Judiciary Committee clears year-round guestworker scheme for House vote

The Republican-controlled House Judiciary Committee approved by one vote a bill to create a year-round H-2C agricultural guestworker program that for the first time is open to meatpackers, dairies and the timber industry. Democrats, defeated in every attempt to guarantee higher wages or better conditions for farm workers, said the bill, sponsored by committee chairman Bob Goodlatte, was too extreme for Congress to accept.

The H2-C program would replace the seasonal H2-A program now in use and criticized as unduly complicated, unwieldy and costly. Goodlatte said the H2-C bill and accompanying legislation to mandate that all employers use the E-Verify network to see if job applicants can work legally in the United States would be tools for President Trump in stopping illegal immigration.

An estimated half of U.S. farm workers – 1 million or more people – are believed to be undocumented. Farm groups have pressed for legislation that would assure a reliable and legal workforce.

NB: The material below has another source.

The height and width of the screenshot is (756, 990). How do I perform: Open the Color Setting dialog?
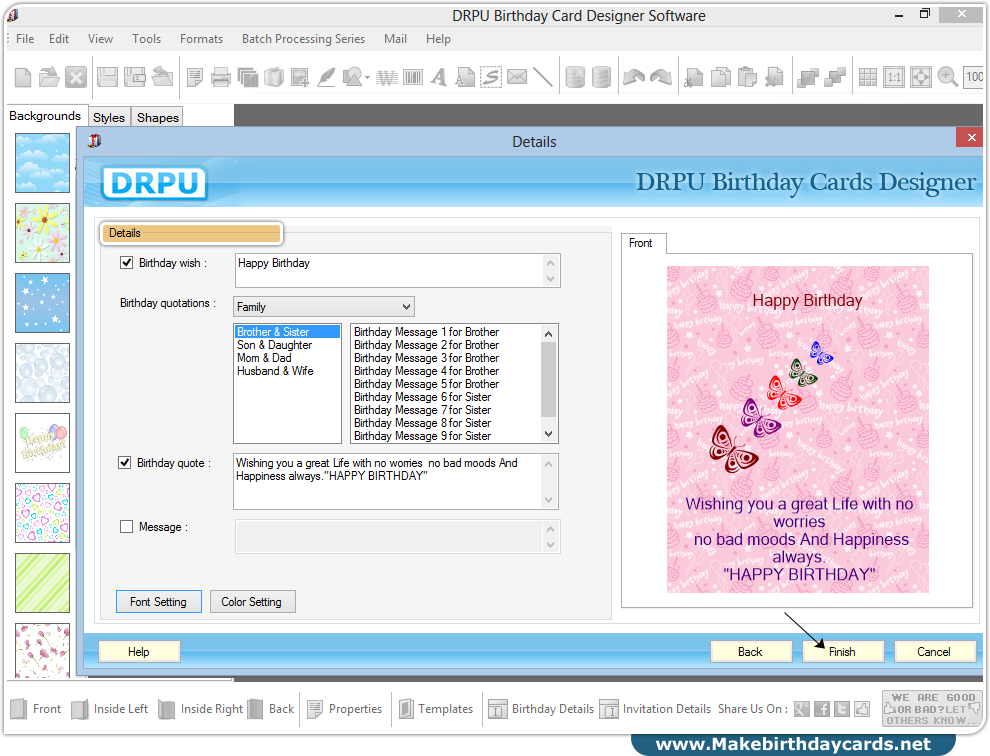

The H-2C program would “restore the forces of the free market” to farm labor, said Goodlatte, in place of the “red tape and excessive costs” of the H-2A system. California Democrat Zoe Lofgren said the H-2C bill would strip ag workers of coverage by many labor laws and put them in “serfdom.” Pramila Jayapal of Washington state said it would be a “system leading to indentured servitude.”

House Agriculture chairman Michael Conaway said the Goodlatte bill “respects our nation’s immigration laws and keeps American agriculture competitive.” The nonprofit group Farmworker Justice said the bill was “anti-immigrant and anti-worker” and would not solve the problem of undocumented farm workers.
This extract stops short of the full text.